Nice to have some level of discussion on an important topic, but it seems to have gotten sidetracked away from the main theme of the original article, which was trying to illustrate what is significantly different in this recession from previous ones. I believe some significant and valid points were made in this regard but have been overlooked in the rush to defend Keynes.

In truth, Keynes was more astute than he is ever given credit for. One of the main tenets of his concept was that governments should be stimulative in difficult times in order to promote the general welfare, BUT in times of growth, this stimulus should be withheld or reversed to avoid the invevitable excesses. Take away the punch bowl before the party gets out of control, in other words. Unfortunately, monetary authorities have mostly not only left the punch bowl in place but have kept replenishing it. Thus it has not been the fiat money system that failed us, but rather our failure to follow the rules so necessary for it to work as theorized.

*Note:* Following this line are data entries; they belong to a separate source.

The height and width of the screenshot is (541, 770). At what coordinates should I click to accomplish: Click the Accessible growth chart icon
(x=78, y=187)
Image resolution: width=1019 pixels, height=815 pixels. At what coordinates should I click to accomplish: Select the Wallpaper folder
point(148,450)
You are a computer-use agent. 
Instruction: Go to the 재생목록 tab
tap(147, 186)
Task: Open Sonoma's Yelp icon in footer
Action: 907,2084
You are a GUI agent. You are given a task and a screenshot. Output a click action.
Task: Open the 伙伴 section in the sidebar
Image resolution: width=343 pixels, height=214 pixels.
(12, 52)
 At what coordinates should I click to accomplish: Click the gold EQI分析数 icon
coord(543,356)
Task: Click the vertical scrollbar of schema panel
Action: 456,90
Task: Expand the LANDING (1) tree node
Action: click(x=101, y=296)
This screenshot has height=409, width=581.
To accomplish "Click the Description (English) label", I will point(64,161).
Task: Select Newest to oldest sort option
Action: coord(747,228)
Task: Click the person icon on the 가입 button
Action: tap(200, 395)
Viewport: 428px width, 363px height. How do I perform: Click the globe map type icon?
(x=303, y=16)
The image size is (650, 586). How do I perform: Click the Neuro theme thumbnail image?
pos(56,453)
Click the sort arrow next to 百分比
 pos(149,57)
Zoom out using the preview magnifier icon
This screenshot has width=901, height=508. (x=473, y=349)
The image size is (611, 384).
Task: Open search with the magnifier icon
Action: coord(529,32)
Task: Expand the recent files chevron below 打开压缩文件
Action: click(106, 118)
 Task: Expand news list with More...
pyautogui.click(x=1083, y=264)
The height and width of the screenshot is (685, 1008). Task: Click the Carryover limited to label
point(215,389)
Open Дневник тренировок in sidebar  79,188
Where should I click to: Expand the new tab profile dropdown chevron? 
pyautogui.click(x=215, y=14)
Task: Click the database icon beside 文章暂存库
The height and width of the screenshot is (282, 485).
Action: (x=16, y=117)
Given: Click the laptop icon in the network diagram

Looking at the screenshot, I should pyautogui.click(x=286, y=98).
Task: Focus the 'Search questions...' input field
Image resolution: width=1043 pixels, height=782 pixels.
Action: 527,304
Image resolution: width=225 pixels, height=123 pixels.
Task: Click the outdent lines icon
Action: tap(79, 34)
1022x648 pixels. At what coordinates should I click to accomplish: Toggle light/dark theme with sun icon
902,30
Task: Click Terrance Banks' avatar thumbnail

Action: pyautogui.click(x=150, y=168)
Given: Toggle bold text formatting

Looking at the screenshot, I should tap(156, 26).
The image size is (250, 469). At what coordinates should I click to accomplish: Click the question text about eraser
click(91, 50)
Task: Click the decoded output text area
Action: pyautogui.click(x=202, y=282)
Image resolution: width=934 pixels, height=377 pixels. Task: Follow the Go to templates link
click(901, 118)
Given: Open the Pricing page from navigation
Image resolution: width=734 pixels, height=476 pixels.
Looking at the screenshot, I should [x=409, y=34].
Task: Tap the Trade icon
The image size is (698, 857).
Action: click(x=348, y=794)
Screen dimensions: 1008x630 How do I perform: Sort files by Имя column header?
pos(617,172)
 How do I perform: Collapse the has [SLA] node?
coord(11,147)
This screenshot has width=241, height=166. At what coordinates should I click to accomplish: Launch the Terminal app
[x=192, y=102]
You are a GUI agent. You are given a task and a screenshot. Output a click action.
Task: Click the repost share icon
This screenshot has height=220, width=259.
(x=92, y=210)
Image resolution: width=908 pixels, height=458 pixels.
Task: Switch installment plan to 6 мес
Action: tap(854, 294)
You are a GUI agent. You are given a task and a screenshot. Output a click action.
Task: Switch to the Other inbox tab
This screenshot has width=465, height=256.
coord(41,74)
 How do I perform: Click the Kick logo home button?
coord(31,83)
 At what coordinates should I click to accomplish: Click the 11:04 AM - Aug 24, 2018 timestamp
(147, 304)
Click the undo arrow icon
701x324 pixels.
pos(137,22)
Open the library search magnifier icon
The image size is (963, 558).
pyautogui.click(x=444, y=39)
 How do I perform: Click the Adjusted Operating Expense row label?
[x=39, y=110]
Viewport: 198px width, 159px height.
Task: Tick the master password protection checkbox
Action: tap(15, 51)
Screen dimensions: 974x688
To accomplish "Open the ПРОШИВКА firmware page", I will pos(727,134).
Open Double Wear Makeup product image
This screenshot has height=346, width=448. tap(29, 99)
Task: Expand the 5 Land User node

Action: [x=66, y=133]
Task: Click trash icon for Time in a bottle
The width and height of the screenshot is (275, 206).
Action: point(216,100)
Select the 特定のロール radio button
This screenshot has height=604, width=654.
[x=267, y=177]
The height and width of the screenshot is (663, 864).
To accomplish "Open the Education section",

Accordingly, inflation becomes a guaranteed, built-in result of every fiat money system that has ever been devised. The political attractiveness of inflation is simply too irresistible, especially when a significant number of aggresively self-serving politicians have gravitated to the halls of power, always eager and willing to exploit the system to the max.

Which leads me to wonder what it is that seems so attractive to sczech and T-man about the presently tottering, unbalanced and morally corrupt system that mis-guided Keynesianism has brought us? A system that has brought about an ever-widening gap between rich and poor, contrary to sczech's claim of wealth re-distribution. A system that has led to bloated over-consumption of land, resources and credit to the point that we are staring at disaster. Try as you may, you cannot put the blame for our present predicament on the gold standard, which was effectively dismantled in 1934. Not that I advocate a return to a gold standard; I haven't and do not now. But read what one rather well-known person has said about the gold standard in earlier days before he was hailed as the Master of the Universe:

Quote:
"In the absence of the gold standard, there is no way to protect savings from
confiscation through inflation. There is no safe store of value. If there were, the
government would have to make its holding illegal, as was done in the case of
gold.... The financial policy of the welfare state requires that there be no way
for the owners of wealth to protect themselves."
Alan Greenspan - 1966


This was written in his early days as a fervent disciple of Ayn Rand. In spite of my disappointment of his Federal Reserve tenure, I cannot find fault with this quote. Allegedly, when confronted once again with those words and asked if he would change any of it now, he replied, "Not a word of it."

But I digress. To sum up as succinctly as possible, what is different this time around is that the confidence game that was being played right until Bear Sterns defaulted last summer is no longer possible to resurrect; the cat is out of the bag; Humpty Dumpty has fallen and cannot be put back together again. Yes, absolutely every conceivable effort will be made to put Humpty back together, but the most that will be achieved is reassembling the empty, hollow shell, its inner substance forever lost.

I don't know what form the new Humpty will take; no doubt many will proclaim him as good as new, but it will be just one more lie of many lies that the nation has come to accept as truth.